DIRECTIONS FOR THIS TASK:
Search the data below for the string "dropdown". Extract every line that contains it.

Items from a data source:
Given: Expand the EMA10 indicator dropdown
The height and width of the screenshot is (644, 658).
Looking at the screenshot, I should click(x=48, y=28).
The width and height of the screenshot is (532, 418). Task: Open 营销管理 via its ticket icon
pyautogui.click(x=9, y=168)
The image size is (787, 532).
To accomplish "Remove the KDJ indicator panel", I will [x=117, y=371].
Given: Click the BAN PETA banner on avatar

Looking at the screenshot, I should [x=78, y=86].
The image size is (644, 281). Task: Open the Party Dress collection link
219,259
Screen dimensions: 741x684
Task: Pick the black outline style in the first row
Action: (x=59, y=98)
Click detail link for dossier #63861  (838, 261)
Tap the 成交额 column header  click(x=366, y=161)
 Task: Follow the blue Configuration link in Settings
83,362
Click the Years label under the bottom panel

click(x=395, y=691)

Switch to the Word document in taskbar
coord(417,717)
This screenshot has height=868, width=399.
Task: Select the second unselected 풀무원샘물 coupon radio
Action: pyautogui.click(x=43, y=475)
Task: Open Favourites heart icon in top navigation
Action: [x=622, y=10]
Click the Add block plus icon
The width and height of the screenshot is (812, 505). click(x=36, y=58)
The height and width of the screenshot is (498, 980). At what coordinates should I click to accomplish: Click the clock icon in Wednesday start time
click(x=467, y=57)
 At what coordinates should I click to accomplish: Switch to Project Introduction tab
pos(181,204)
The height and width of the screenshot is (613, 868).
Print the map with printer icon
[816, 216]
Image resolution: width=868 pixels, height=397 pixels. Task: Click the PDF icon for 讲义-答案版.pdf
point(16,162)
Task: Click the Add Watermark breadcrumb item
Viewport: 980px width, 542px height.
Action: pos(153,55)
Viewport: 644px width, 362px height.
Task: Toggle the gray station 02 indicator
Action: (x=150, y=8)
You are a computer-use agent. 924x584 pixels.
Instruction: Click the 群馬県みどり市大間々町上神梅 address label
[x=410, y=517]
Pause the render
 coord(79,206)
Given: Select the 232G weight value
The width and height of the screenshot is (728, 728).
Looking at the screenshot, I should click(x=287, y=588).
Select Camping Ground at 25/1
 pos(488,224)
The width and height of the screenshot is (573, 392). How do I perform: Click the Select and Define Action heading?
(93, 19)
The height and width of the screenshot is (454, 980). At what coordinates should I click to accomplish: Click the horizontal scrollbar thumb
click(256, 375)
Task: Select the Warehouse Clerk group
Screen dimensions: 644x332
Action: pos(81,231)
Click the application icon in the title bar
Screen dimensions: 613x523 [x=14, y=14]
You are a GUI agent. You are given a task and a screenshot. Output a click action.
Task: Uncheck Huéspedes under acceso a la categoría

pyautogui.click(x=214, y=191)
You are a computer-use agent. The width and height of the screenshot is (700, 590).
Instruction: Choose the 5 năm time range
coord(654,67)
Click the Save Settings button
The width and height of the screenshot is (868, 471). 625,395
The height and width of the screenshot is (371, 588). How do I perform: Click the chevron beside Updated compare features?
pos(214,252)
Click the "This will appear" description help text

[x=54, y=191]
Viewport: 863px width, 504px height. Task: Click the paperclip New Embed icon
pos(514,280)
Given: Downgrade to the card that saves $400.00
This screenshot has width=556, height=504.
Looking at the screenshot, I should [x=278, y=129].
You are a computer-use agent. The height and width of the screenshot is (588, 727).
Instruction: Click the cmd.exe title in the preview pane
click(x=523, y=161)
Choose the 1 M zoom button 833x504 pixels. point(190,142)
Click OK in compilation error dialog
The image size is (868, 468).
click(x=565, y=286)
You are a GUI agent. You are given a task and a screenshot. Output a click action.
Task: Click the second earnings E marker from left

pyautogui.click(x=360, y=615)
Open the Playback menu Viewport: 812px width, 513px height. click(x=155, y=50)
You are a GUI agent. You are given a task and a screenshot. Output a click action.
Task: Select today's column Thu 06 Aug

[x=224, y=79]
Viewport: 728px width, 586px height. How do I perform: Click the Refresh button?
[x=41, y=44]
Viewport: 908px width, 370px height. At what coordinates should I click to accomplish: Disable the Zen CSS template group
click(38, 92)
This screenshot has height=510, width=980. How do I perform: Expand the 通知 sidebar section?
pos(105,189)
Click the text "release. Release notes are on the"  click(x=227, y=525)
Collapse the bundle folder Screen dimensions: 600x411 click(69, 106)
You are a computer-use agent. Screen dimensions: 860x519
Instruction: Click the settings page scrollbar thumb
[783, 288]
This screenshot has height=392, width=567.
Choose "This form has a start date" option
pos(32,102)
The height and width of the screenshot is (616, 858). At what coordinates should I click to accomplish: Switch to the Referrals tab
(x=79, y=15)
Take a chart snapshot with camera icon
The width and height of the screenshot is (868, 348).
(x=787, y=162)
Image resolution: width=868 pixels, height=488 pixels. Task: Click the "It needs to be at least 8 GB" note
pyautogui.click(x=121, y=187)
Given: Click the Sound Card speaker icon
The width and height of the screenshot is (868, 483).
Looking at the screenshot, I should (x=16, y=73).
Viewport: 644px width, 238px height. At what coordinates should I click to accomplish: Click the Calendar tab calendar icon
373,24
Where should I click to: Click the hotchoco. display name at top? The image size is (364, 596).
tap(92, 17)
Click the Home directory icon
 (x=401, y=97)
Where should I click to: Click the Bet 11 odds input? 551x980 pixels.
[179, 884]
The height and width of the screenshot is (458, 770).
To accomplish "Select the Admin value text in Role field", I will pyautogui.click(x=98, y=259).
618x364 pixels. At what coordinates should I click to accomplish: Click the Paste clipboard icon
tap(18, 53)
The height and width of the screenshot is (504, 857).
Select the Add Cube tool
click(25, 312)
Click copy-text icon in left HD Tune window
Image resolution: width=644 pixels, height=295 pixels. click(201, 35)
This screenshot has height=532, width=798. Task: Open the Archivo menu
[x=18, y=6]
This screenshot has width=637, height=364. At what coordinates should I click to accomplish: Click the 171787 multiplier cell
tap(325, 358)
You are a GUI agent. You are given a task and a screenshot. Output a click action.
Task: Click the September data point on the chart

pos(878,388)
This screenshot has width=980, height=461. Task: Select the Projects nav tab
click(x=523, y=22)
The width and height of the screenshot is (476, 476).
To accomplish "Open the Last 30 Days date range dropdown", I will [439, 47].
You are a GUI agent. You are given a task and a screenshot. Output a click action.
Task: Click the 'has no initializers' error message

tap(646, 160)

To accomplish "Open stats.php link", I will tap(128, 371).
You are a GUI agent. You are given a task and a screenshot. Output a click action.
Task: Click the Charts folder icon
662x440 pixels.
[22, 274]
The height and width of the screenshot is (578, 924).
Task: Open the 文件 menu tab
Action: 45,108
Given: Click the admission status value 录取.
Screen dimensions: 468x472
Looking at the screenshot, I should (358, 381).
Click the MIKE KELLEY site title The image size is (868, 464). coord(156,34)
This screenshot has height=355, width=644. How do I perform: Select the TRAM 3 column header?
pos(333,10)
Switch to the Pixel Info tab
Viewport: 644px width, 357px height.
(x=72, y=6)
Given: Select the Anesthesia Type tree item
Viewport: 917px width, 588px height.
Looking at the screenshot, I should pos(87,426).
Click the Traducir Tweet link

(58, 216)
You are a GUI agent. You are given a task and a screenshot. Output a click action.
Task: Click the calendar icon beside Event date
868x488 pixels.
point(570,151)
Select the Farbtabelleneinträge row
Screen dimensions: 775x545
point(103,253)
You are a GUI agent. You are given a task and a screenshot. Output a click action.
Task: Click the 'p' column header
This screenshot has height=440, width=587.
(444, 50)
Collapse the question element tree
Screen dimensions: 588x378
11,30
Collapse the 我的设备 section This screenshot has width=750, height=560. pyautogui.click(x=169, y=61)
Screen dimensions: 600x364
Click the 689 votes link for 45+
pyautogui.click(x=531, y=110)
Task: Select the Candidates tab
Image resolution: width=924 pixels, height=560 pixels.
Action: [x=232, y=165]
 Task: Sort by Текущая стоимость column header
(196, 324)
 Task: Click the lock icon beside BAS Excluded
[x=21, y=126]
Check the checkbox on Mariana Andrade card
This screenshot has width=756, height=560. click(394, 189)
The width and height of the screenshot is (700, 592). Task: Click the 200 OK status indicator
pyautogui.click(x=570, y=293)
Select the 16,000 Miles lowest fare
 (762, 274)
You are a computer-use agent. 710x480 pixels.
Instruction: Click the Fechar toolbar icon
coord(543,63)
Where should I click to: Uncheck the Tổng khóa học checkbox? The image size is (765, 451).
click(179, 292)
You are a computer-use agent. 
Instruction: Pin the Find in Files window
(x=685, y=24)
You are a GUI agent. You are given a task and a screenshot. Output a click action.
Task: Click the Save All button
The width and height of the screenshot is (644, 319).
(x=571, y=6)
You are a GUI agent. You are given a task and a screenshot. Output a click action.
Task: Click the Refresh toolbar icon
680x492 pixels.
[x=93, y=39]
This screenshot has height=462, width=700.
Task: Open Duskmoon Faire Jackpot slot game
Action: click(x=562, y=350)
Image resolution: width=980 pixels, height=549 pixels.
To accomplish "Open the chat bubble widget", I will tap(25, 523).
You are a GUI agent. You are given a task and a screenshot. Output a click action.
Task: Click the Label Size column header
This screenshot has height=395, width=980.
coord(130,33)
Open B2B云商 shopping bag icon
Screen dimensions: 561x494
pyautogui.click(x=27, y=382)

COMPLETED EXERCISE:
Given: Expand the EMA10 indicator dropdown
To accomplish "Open the Last 30 Days date range dropdown", I will [439, 47].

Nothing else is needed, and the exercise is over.